Personal information
- Full name: Francis Robert Matson
- Date of birth: 21 November 1905
- Place of birth: Cardiff, Wales
- Date of death: 1985
- Height: 5 ft 8 in (1.73 m)
- Position: Outside right

Youth career
- Cardiff Corinthians

Senior career*
- Years: Team / Apps / (Gls)
- 1925–1926: Reading / 0 / (0)
- 1926–1930: Cardiff City / 27 / (3)
- 1930: Newport County / 1 / (0)
- 1930–1932: Southampton / 2 / (0)

= Frank Matson =

Welsh footballer

Francis Robert Matson (21 November 1905 – 1985) was a Welsh professional footballer who played at outside-left for various clubs in the 1920s and 1930s, spending most of his playing career with Cardiff City.

==Football career==
Matson was born in Cardiff and played his youth football with Cardiff Corinthians before joining Reading as a trainee. He then signed for Cardiff City, of the Football League First Division, in December 1926 but made only 14 appearances over the next three seasons. Following Cardiff's relegation to the Second Division in 1929, Matson was used more regularly, making 13 appearances in the league.
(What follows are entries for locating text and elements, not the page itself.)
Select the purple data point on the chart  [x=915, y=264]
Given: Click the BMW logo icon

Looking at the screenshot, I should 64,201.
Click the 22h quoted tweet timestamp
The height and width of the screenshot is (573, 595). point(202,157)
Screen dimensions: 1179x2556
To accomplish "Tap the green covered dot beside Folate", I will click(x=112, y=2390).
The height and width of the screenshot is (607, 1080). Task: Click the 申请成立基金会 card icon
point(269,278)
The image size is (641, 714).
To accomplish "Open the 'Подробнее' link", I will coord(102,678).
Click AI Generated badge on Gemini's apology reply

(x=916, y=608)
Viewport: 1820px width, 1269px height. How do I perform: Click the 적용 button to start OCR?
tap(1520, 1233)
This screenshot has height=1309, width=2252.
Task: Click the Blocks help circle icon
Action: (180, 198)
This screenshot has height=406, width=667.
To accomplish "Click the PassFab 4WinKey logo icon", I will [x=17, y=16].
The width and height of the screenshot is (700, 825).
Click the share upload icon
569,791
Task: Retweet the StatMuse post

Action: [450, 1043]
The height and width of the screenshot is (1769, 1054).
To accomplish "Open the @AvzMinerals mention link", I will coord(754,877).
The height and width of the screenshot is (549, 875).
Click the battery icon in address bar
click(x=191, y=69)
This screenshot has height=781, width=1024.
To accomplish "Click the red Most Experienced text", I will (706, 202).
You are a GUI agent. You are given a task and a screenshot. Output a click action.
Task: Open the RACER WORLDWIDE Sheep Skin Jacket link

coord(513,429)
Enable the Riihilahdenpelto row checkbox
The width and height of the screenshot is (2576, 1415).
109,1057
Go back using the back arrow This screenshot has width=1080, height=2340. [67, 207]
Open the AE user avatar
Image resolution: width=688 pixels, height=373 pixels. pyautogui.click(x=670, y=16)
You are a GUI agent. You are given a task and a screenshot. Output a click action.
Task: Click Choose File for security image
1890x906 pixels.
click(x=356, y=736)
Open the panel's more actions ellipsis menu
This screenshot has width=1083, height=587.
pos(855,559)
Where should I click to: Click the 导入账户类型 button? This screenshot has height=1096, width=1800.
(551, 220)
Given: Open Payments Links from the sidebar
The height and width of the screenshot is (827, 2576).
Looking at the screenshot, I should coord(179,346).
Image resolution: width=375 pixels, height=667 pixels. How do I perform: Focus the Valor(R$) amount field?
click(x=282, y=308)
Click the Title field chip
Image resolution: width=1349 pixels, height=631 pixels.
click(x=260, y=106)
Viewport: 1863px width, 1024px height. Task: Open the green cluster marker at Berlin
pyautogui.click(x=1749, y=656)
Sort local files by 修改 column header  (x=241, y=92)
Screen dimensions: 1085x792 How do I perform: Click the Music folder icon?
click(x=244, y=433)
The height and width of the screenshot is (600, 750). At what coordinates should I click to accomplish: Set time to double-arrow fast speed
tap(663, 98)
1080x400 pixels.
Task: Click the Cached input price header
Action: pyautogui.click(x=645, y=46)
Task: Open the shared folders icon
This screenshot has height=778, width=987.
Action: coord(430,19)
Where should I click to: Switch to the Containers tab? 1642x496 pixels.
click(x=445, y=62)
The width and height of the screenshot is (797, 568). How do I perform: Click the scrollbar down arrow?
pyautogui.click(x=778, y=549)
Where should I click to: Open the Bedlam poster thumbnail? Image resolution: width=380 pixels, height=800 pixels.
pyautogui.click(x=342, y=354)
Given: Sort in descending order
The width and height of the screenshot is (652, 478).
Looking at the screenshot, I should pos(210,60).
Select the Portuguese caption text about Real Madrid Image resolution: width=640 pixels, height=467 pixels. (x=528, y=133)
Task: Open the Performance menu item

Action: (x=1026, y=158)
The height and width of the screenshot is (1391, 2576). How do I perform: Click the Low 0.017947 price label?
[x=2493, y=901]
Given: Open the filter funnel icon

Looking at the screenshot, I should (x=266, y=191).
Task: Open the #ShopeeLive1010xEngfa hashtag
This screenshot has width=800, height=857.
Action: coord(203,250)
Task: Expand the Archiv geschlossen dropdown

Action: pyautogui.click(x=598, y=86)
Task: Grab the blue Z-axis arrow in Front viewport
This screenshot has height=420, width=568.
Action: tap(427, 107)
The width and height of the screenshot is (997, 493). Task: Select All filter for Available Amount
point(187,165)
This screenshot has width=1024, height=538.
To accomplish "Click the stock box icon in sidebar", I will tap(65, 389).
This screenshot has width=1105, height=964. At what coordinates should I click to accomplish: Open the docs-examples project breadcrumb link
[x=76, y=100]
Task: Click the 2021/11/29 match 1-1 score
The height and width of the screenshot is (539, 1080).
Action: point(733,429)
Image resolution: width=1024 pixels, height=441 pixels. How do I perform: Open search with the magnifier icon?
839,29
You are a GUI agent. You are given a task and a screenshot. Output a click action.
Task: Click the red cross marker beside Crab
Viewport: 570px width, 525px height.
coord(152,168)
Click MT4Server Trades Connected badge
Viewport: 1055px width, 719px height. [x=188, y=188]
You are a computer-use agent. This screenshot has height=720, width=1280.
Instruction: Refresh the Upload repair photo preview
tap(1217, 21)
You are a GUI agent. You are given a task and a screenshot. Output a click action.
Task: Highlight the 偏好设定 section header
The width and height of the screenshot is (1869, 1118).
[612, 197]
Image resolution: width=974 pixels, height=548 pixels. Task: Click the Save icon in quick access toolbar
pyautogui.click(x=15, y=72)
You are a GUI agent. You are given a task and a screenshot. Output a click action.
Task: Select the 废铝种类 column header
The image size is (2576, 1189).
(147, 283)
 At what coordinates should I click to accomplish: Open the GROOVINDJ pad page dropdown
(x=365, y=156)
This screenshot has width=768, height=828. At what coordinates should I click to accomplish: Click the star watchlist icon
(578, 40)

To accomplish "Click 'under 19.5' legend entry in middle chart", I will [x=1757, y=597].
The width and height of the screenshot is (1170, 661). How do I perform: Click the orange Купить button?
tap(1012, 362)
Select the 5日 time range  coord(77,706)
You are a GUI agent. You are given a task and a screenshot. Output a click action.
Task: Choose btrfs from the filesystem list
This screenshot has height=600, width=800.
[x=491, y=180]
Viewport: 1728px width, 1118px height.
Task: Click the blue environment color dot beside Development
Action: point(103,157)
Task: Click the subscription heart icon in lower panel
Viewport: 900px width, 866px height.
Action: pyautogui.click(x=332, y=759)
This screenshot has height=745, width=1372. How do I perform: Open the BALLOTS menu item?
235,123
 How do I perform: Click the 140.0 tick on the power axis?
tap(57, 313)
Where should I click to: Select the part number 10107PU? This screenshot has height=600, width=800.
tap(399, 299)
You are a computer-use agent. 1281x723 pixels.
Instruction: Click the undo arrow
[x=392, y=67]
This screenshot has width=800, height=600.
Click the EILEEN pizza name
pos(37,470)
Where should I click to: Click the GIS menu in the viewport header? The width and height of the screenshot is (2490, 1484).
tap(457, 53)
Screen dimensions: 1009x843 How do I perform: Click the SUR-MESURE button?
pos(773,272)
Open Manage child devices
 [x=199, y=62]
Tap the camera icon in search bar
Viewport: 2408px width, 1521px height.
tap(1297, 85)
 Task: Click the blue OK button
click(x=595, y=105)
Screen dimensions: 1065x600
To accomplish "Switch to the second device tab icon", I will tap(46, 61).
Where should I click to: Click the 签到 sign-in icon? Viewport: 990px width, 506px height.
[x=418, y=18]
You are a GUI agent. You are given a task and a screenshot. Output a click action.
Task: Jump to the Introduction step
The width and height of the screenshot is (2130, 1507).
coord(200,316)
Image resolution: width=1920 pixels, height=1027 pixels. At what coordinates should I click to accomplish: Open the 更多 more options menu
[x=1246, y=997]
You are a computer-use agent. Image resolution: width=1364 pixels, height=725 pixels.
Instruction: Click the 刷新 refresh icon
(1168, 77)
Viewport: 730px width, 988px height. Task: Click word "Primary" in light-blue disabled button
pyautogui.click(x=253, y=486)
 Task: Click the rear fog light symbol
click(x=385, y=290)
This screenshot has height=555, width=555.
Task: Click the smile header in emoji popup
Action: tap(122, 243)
In August 1930, he was transferred to Newport County but made only one appearance before joining Southampton a few weeks later.

Matson spent two years at The Dell, spending most of his time in the reserves. His two first team appearances came in December 1931, when the club were trying to replace the injured Bert Jepson. In Jepson's absence, manager George Kay tried seven different players on the right wing, before Dick Neal was signed in February.

In the summer of 1932, Matson retired from professional football.